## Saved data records
++++++++

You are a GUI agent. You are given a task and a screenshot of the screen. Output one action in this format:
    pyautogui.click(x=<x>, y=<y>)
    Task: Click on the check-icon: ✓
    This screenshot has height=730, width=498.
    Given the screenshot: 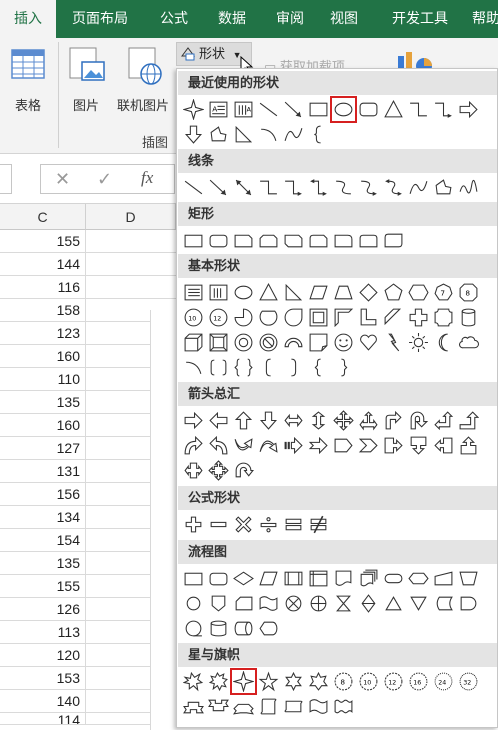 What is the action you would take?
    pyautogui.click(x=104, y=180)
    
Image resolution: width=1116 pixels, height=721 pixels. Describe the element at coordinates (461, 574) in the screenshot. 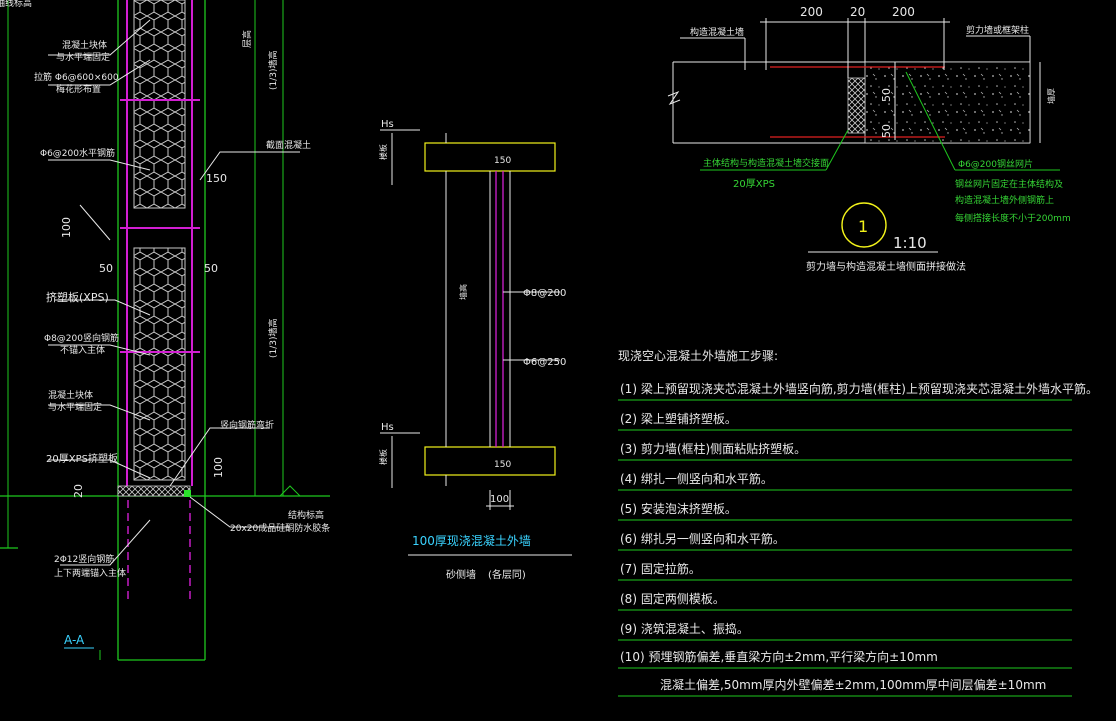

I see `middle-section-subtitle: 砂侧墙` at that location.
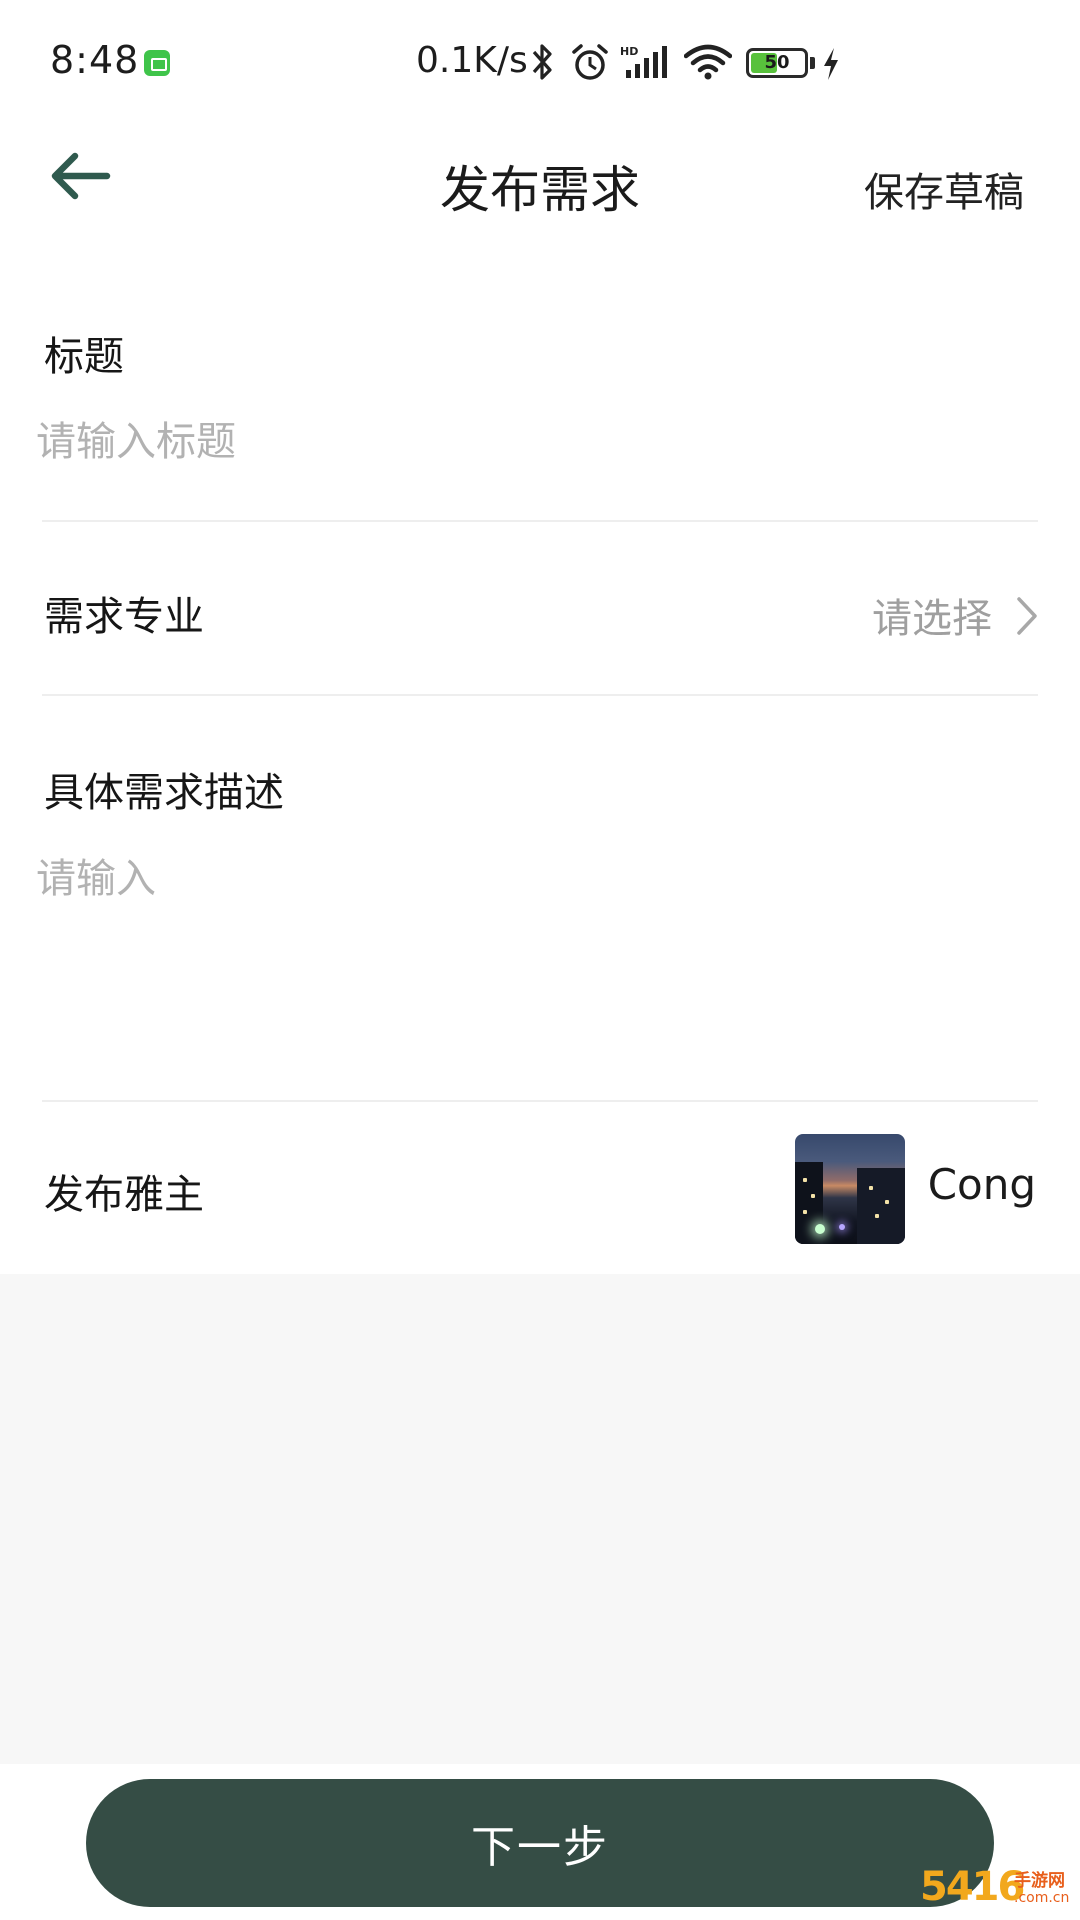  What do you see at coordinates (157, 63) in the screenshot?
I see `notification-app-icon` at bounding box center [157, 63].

++++++++

## THE PROBLEM
Copy the records word for word, starting at the line containing "Image resolution: width=1116" and continuing through the end of the records. Omit the pictures from your copy.

## RESPONSE BOX
Image resolution: width=1116 pixels, height=721 pixels. Describe the element at coordinates (461, 574) in the screenshot. 

I see `middle-section-subtitle: 砂侧墙` at that location.
  What do you see at coordinates (157, 63) in the screenshot?
I see `notification-app-icon` at bounding box center [157, 63].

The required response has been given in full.